Embodiments of the invention relate to a lubricant conducting housing. An example of a conventional lubricant housing may be found in DE 10 2008 009 873 A1.
The inventive lubricating conducting housing is described below in conjunction with a passenger vehicle; this should not be understood as a restriction of the invention. In internal combustion engines, certain requirements are imposed on the lubricating oil, i.e. the engine oil, which is provided for lubricating and cooling moving parts, such as pistons and shafts. The engine oil can meet these requirements in the long term only if the engine oil is filtered during operation and sufficient settling times are provided. It is an aim firstly to keep the input of gas into the engine oil low and secondly to provide settling sections which permit what is referred to as “degasifying” of the engine oil. For these tasks, devices between oil collecting container (engine oil trough) and moving parts of the internal combustion engine have been provided, in particular crankshaft with connecting rods and pistons. Such devices are frequently referred to as “oil separator walls”.
DE 10 2008 009 873 A1 discloses a lubricant housing with recirculation. In a housing of this type, lubricant passes from moving components and from the crankcase of the internal combustion engine onto the upper side of the lubricant housing. It then flows from the upper side via a lubricant recirculation duct back into the oil trough.
One object of the inventive lubricant conducting housing is to improve efficiency and to reduce the risk of foaming of a lubricant. This, and other objects are achieved by a lubricant conducting housing, in which, in a perpendicular view of the lubricant conducting housing, from the standing plane of the motor vehicle, i.e. in particular in the view from below of the housing, the lubricant passage opening is completely covered by a lubricant recirculation system. Covered in this sense should be understood in such a manner that the oil passage opening is covered by the lubricant recirculation system in such a manner that lubricant from above the lubricant housing cannot freely fall downward, but rather impinges in the falling line against the lubricant recirculation system and is conducted by the latter downward, and therefore in particular into the engine oil trough (lubricant collecting trough).

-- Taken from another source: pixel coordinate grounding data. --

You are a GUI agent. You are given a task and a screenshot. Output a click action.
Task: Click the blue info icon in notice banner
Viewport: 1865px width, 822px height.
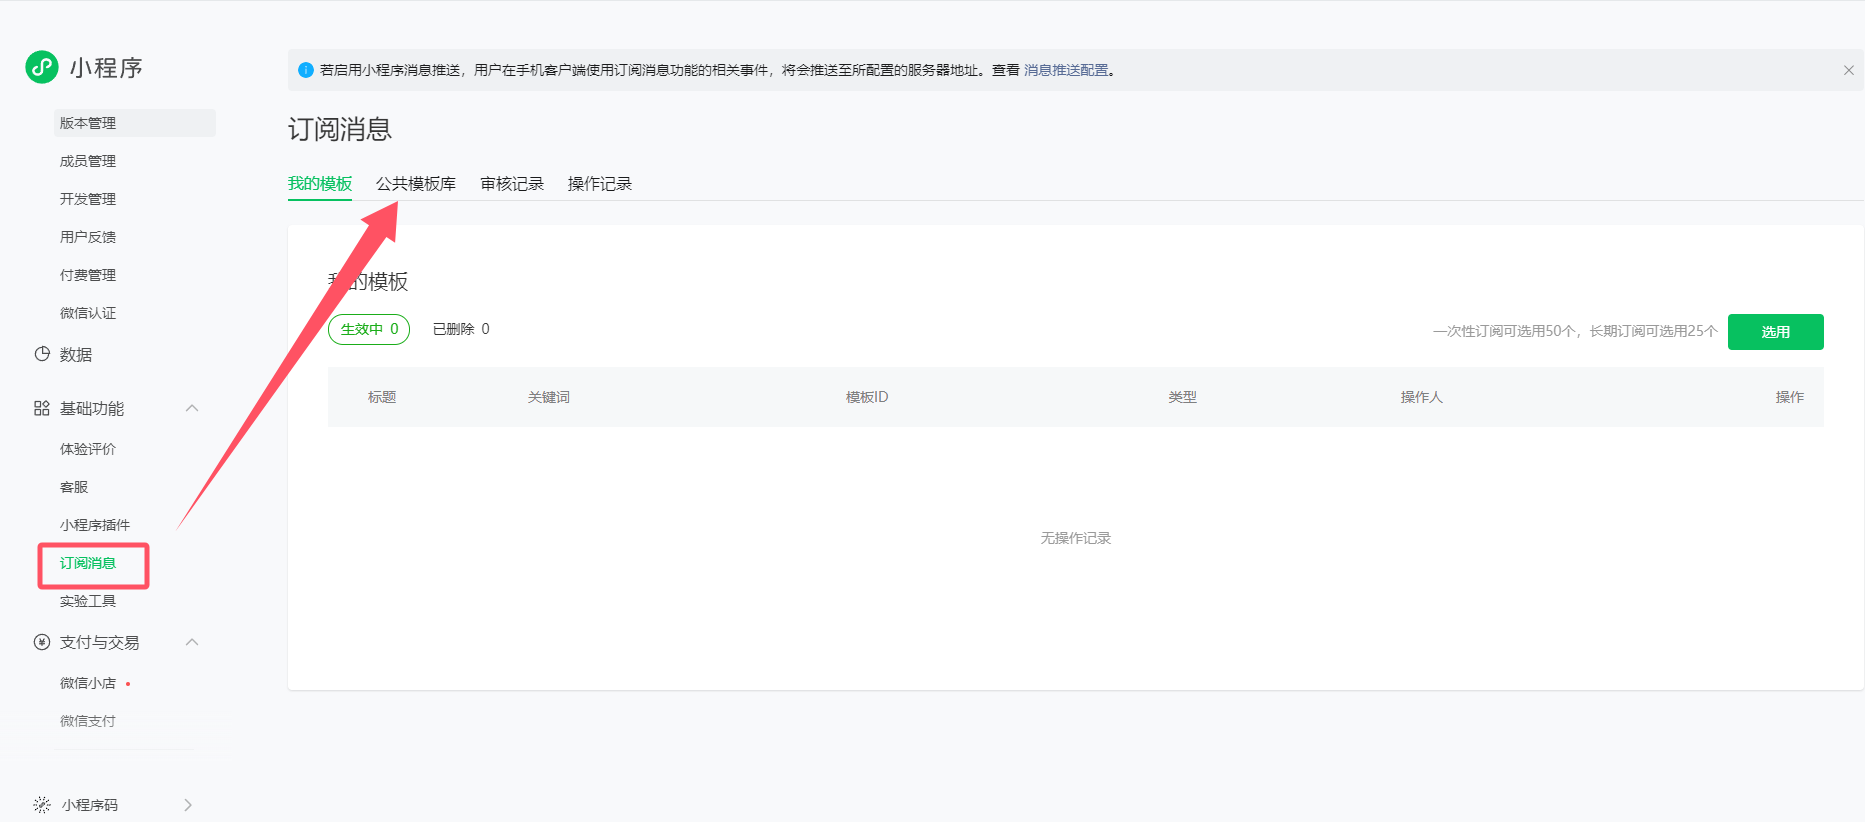(x=306, y=70)
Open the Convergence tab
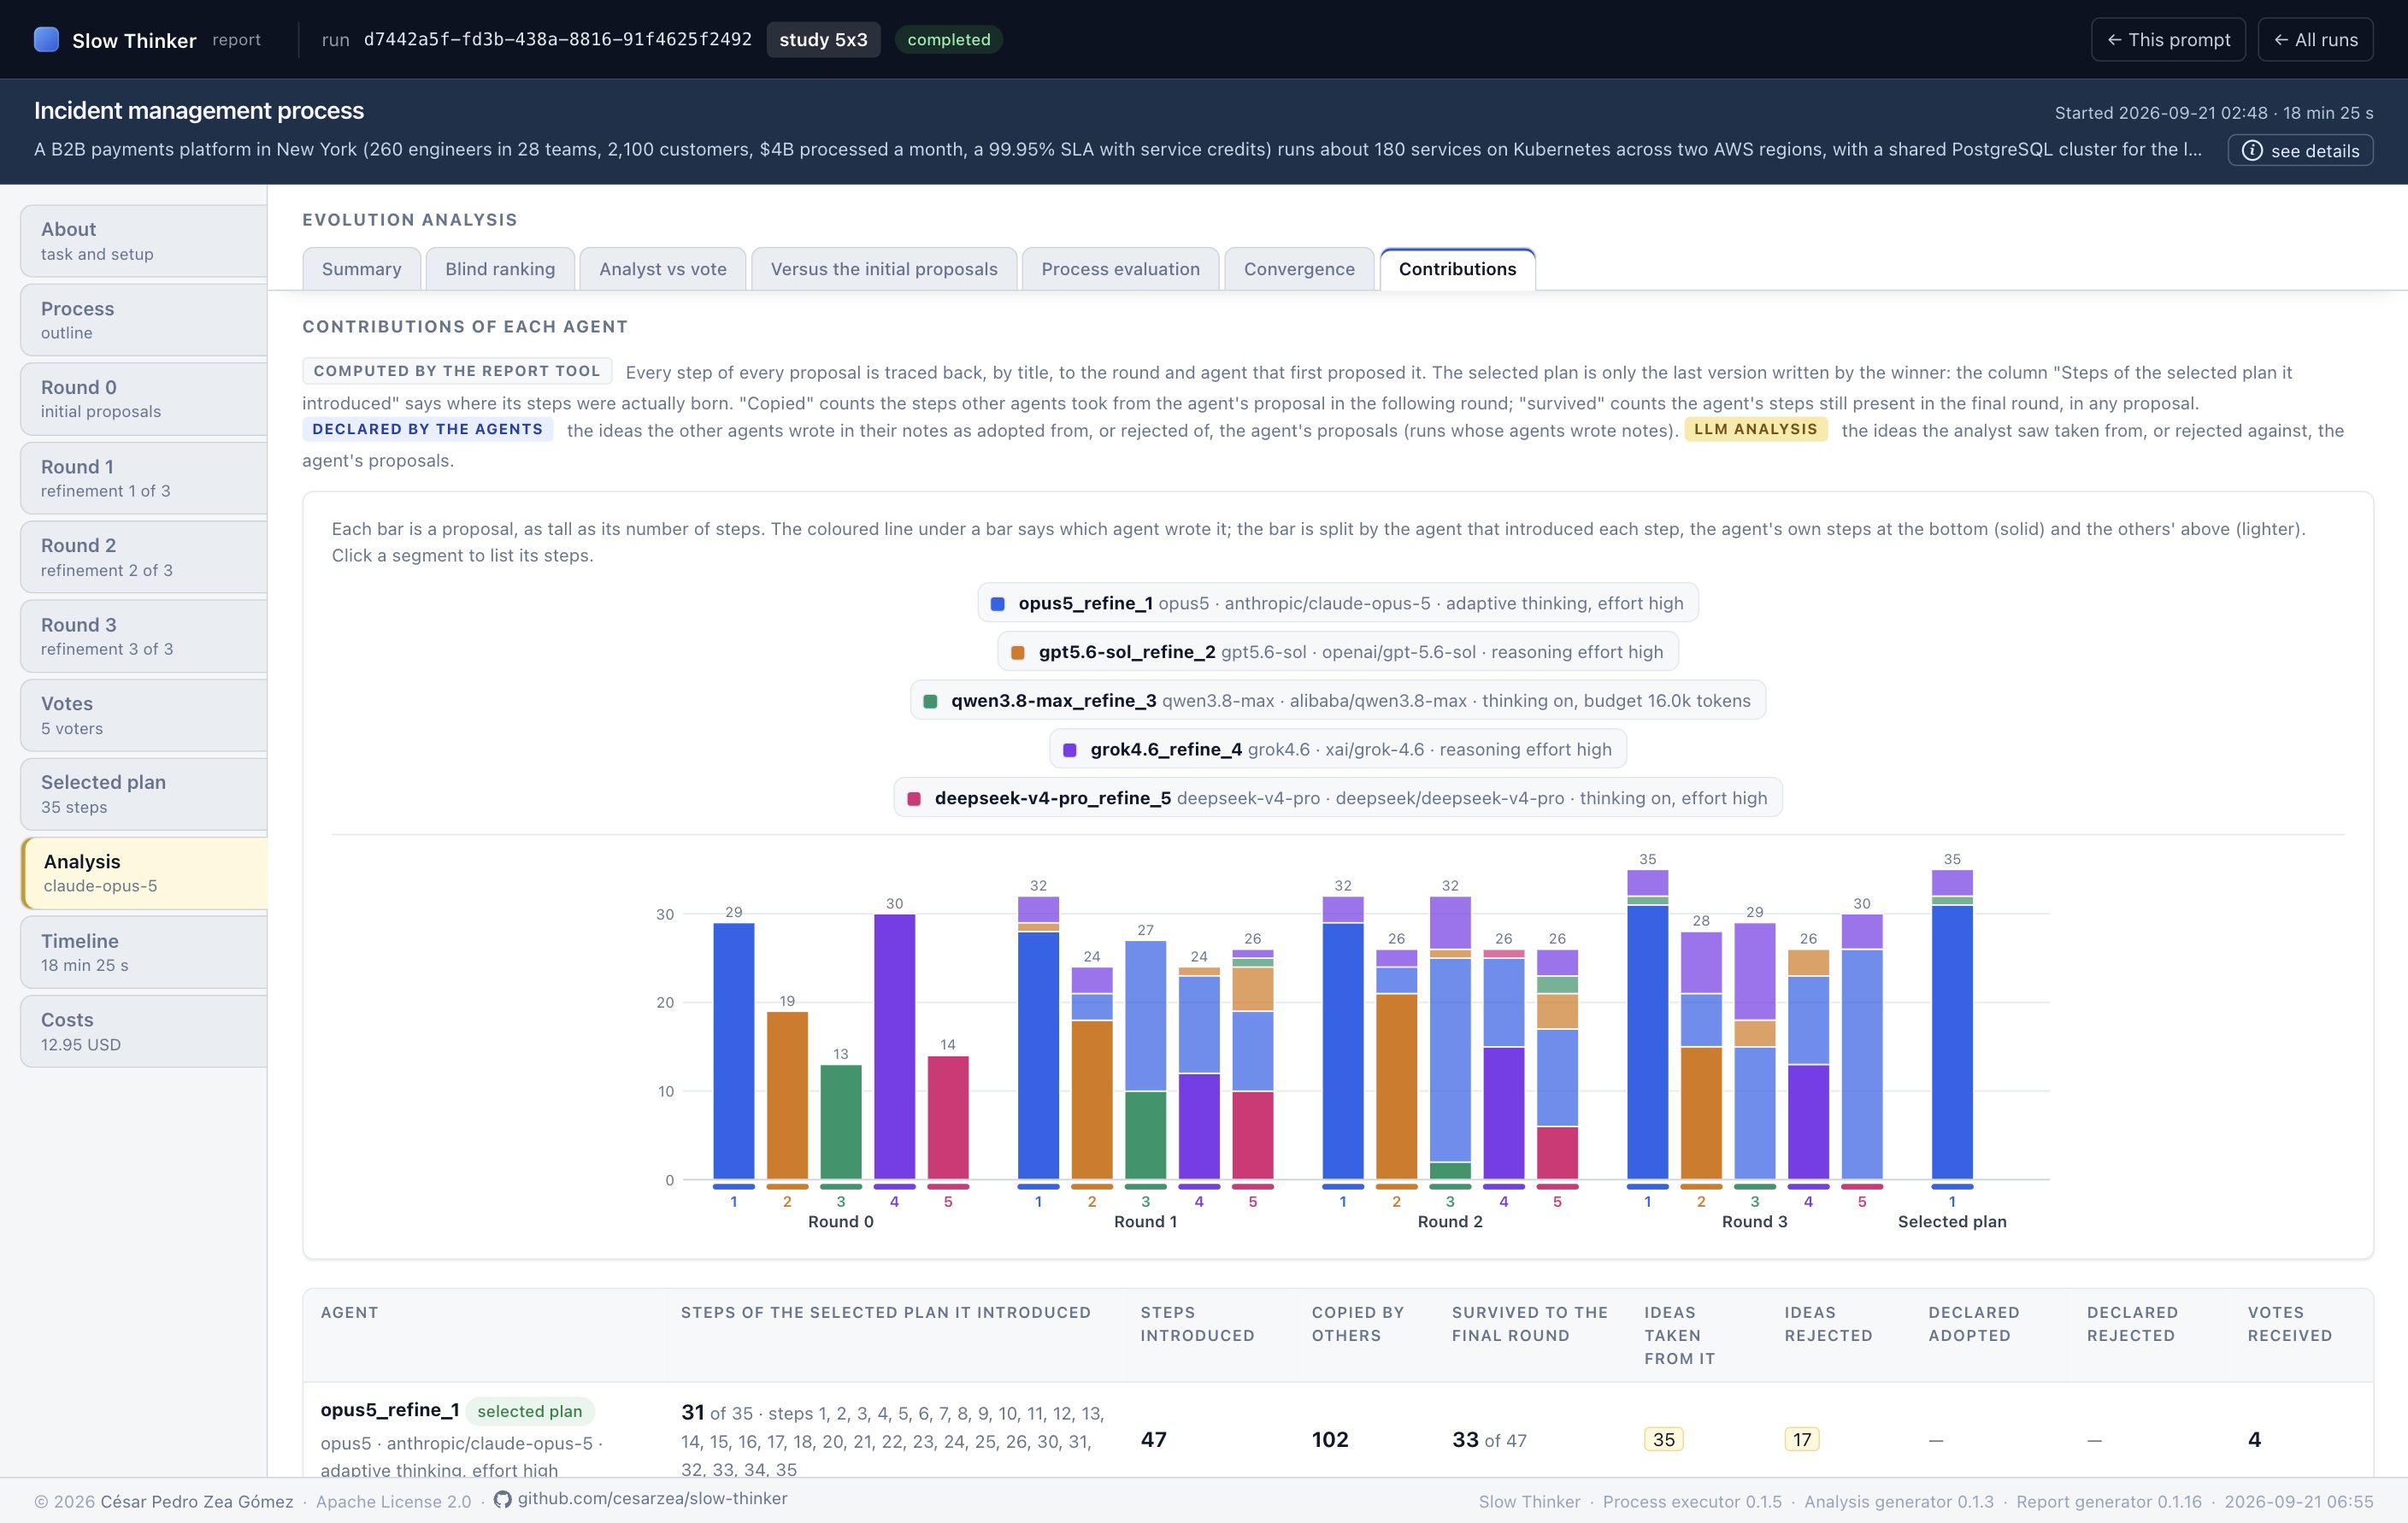The image size is (2408, 1523). click(1298, 269)

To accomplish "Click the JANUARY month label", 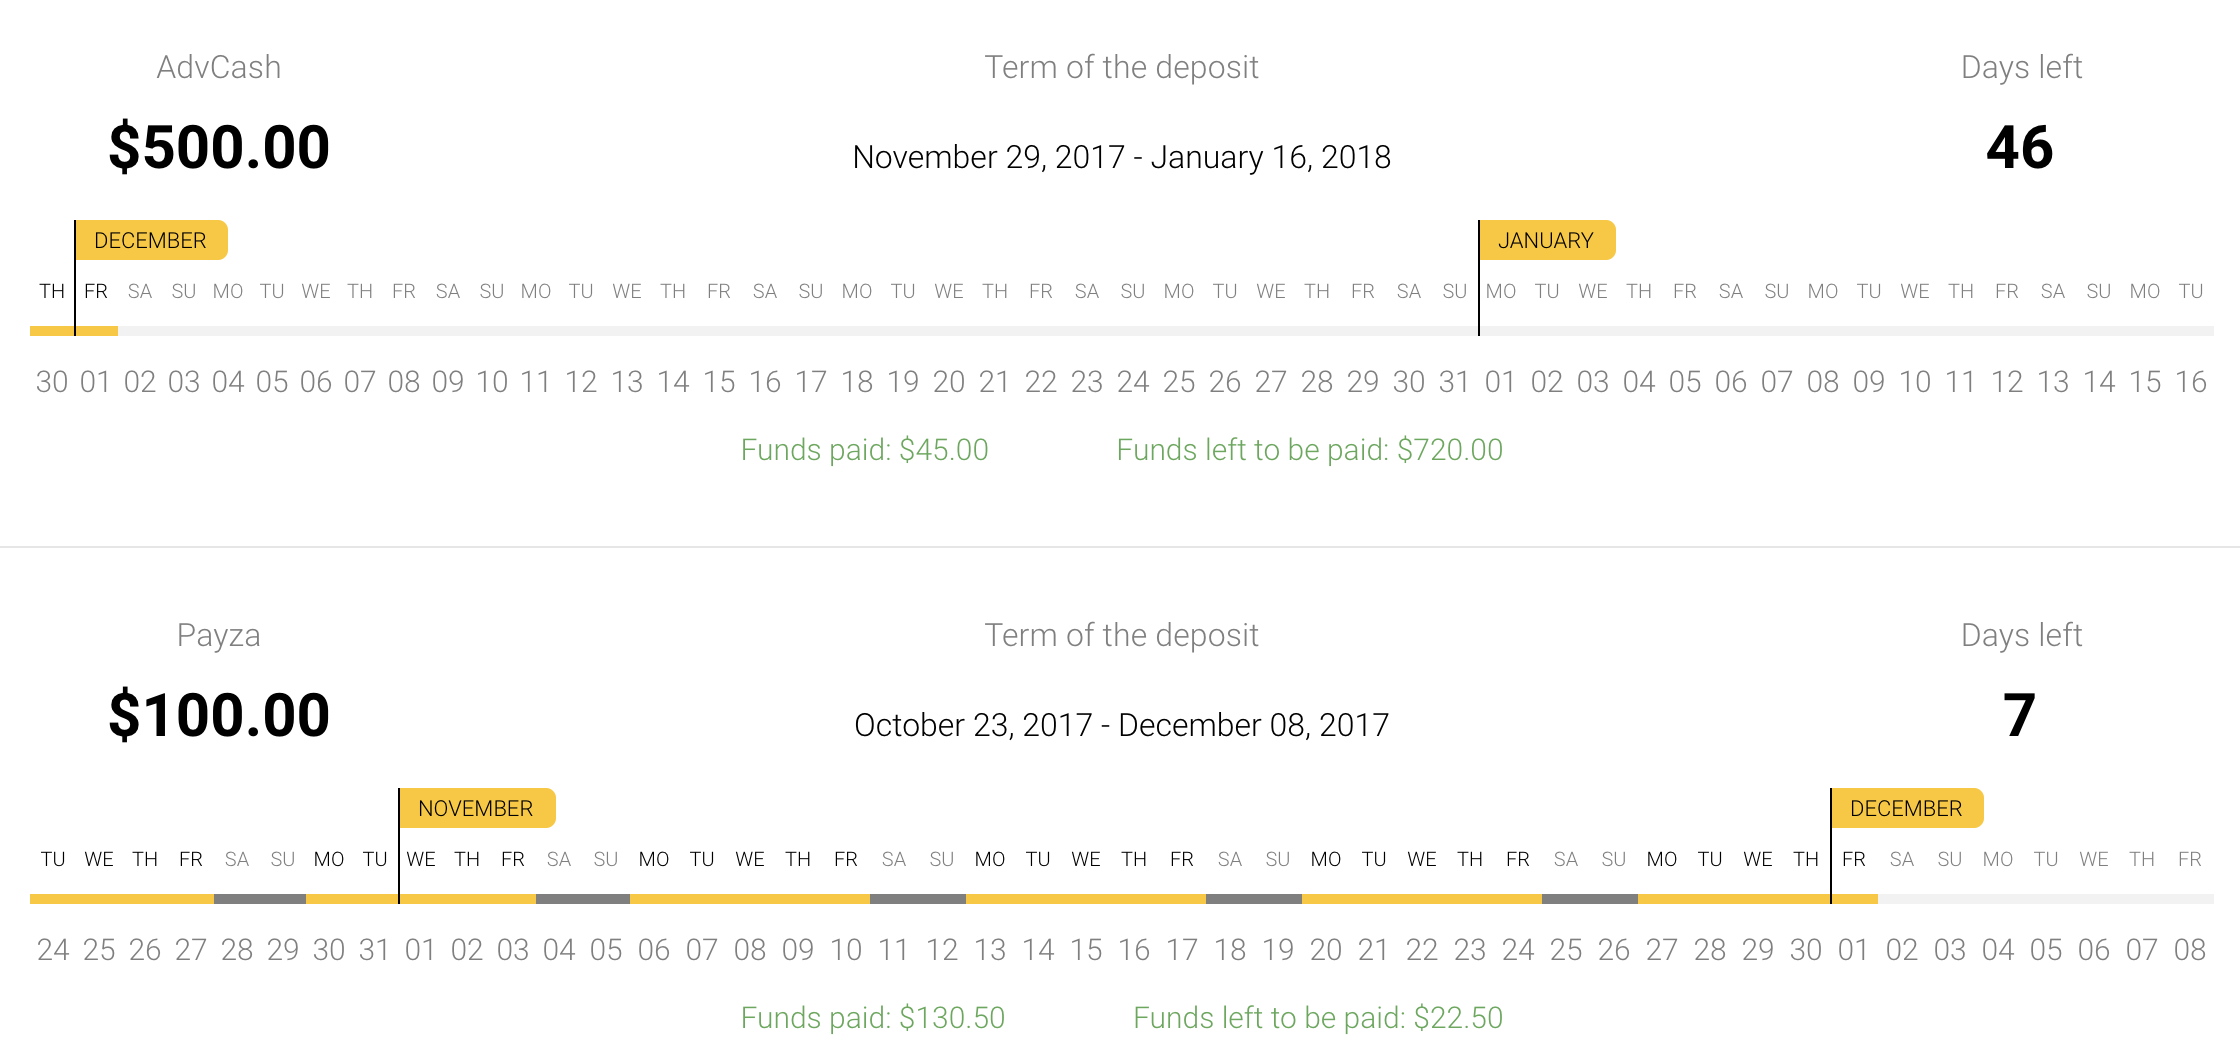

Similarly, a “free” upward spraying of lubricant through the lubricant passage opening is prevented. In particular if lubricant can fall freely downward, a quantity of air is admitted to an oil reservoir into which the lubricant enters, the quantity of air having to be output again from the oil reservoir. In particular by means of the configuration according to the invention of the lubricant housing with a lubricant recirculation system, an improved lubricant housing can be provided since the input of air can be reduced.
The lubricant conducting housing should be understood within the context of this disclosure as meaning what is referred to as an oil separator wall. Devices of this type are provided to be mounted in an internal combustion engine between the moving components, such as the crankshaft, the connecting rods or the pistons, on the one hand, and, on the other side, the lubricant collecting trough or the oil trough in which an oil reservoir can be accommodated.
The inventive lubricant conducting housing is provided for use with a motor vehicle. Particular requirements for a housing of this type arise in a motor vehicle, in particular because of the driving movements and accelerations. Whereas, in static applications, it is generally sufficient to use the lubricant conducting housing to collect the lubricant returning from the moving components and to supply same to the lubricant collecting trough, it is of importance for mobile use, such as in particular in a motor vehicle, also to prevent or to reduce lubricant from spraying back out of the lubricant collecting trough in the direction of the moving components due to driving movements of the motor vehicle.
The inventive lubricant conducting housing may include lubricant passage openings by means of which lubricant is permitted to permit from the upper side of the lubricant conducting housing (side on which the moving components of the internal combustion engine are arranged) in the direction of the lubricant collecting trough; the openings are completely covered here by what are referred to as lubricant recirculation systems.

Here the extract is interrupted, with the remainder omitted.